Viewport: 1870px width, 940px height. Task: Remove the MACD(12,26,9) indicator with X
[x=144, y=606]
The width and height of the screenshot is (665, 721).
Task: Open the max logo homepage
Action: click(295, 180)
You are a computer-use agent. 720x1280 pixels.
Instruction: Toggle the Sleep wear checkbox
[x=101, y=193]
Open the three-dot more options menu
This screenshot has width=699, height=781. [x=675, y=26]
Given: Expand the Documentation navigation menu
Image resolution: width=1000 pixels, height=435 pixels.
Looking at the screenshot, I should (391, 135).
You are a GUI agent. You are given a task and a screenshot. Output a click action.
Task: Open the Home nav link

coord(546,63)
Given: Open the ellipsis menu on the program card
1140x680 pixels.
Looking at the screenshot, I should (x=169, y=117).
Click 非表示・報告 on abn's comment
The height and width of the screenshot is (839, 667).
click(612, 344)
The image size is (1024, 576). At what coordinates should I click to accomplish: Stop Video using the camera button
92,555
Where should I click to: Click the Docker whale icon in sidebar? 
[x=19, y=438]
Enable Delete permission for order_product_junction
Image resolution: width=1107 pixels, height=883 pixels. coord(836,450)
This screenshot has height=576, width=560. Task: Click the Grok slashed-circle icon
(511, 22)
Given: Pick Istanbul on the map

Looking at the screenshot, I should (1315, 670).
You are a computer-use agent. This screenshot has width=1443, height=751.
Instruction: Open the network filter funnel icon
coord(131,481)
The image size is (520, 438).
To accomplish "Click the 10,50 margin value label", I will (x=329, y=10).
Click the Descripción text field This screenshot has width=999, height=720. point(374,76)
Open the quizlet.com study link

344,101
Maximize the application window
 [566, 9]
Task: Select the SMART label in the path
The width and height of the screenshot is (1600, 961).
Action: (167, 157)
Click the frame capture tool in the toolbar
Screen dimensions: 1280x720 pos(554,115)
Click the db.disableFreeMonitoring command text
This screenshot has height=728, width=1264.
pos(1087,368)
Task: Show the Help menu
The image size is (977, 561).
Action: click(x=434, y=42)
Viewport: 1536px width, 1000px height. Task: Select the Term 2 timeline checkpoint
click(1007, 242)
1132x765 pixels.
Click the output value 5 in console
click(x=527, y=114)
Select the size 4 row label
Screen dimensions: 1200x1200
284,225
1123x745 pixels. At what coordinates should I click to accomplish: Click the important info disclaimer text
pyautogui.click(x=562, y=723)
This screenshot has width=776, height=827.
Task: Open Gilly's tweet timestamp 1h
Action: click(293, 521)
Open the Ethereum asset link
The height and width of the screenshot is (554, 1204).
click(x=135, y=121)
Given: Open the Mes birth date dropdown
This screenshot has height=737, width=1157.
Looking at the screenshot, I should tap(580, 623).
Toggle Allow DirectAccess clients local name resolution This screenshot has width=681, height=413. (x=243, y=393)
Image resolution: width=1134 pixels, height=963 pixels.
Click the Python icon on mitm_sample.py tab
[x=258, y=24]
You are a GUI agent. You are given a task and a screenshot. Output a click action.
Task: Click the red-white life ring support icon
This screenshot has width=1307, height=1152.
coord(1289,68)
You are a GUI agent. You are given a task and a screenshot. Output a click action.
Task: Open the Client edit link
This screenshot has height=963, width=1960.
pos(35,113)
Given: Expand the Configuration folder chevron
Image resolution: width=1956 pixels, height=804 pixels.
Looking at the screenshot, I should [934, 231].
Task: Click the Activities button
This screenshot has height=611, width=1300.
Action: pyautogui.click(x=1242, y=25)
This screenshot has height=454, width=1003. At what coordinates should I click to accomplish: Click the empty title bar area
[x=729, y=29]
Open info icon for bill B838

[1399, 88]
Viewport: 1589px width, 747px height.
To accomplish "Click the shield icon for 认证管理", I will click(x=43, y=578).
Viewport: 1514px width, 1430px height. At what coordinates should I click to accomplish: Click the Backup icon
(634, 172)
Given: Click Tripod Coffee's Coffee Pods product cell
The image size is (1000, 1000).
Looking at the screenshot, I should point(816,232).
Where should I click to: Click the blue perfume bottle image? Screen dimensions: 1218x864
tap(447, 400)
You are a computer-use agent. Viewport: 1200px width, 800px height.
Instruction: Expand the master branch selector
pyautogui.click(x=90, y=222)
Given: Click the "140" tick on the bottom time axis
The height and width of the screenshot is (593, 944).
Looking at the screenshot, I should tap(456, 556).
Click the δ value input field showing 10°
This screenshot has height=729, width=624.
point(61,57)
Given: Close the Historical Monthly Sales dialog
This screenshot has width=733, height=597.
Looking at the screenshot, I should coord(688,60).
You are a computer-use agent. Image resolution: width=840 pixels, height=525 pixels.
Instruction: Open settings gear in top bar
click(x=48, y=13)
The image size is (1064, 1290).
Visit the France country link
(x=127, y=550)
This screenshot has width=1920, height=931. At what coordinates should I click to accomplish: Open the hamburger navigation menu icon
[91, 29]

---------------

### PROBLEM TO SOLVE
Would you please copy exactly the part of the entries above that begins at the line containing "Task: Select the SMART label in the path" and ends at the line containing "Given: Expand the Configuration", both lines included?

### TASK RESPONSE
Task: Select the SMART label in the path
The width and height of the screenshot is (1600, 961).
Action: (167, 157)
Click the frame capture tool in the toolbar
Screen dimensions: 1280x720 pos(554,115)
Click the db.disableFreeMonitoring command text
This screenshot has height=728, width=1264.
pos(1087,368)
Task: Show the Help menu
The image size is (977, 561).
Action: click(x=434, y=42)
Viewport: 1536px width, 1000px height. Task: Select the Term 2 timeline checkpoint
click(1007, 242)
1132x765 pixels.
Click the output value 5 in console
click(x=527, y=114)
Select the size 4 row label
Screen dimensions: 1200x1200
284,225
1123x745 pixels. At what coordinates should I click to accomplish: Click the important info disclaimer text
pyautogui.click(x=562, y=723)
This screenshot has width=776, height=827.
Task: Open Gilly's tweet timestamp 1h
Action: click(293, 521)
Open the Ethereum asset link
The height and width of the screenshot is (554, 1204).
click(x=135, y=121)
Given: Open the Mes birth date dropdown
This screenshot has height=737, width=1157.
Looking at the screenshot, I should tap(580, 623).
Toggle Allow DirectAccess clients local name resolution This screenshot has width=681, height=413. (x=243, y=393)
Image resolution: width=1134 pixels, height=963 pixels.
Click the Python icon on mitm_sample.py tab
[x=258, y=24]
You are a GUI agent. You are given a task and a screenshot. Output a click action.
Task: Click the red-white life ring support icon
This screenshot has width=1307, height=1152.
coord(1289,68)
You are a GUI agent. You are given a task and a screenshot. Output a click action.
Task: Open the Client edit link
This screenshot has height=963, width=1960.
pos(35,113)
Given: Expand the Configuration folder chevron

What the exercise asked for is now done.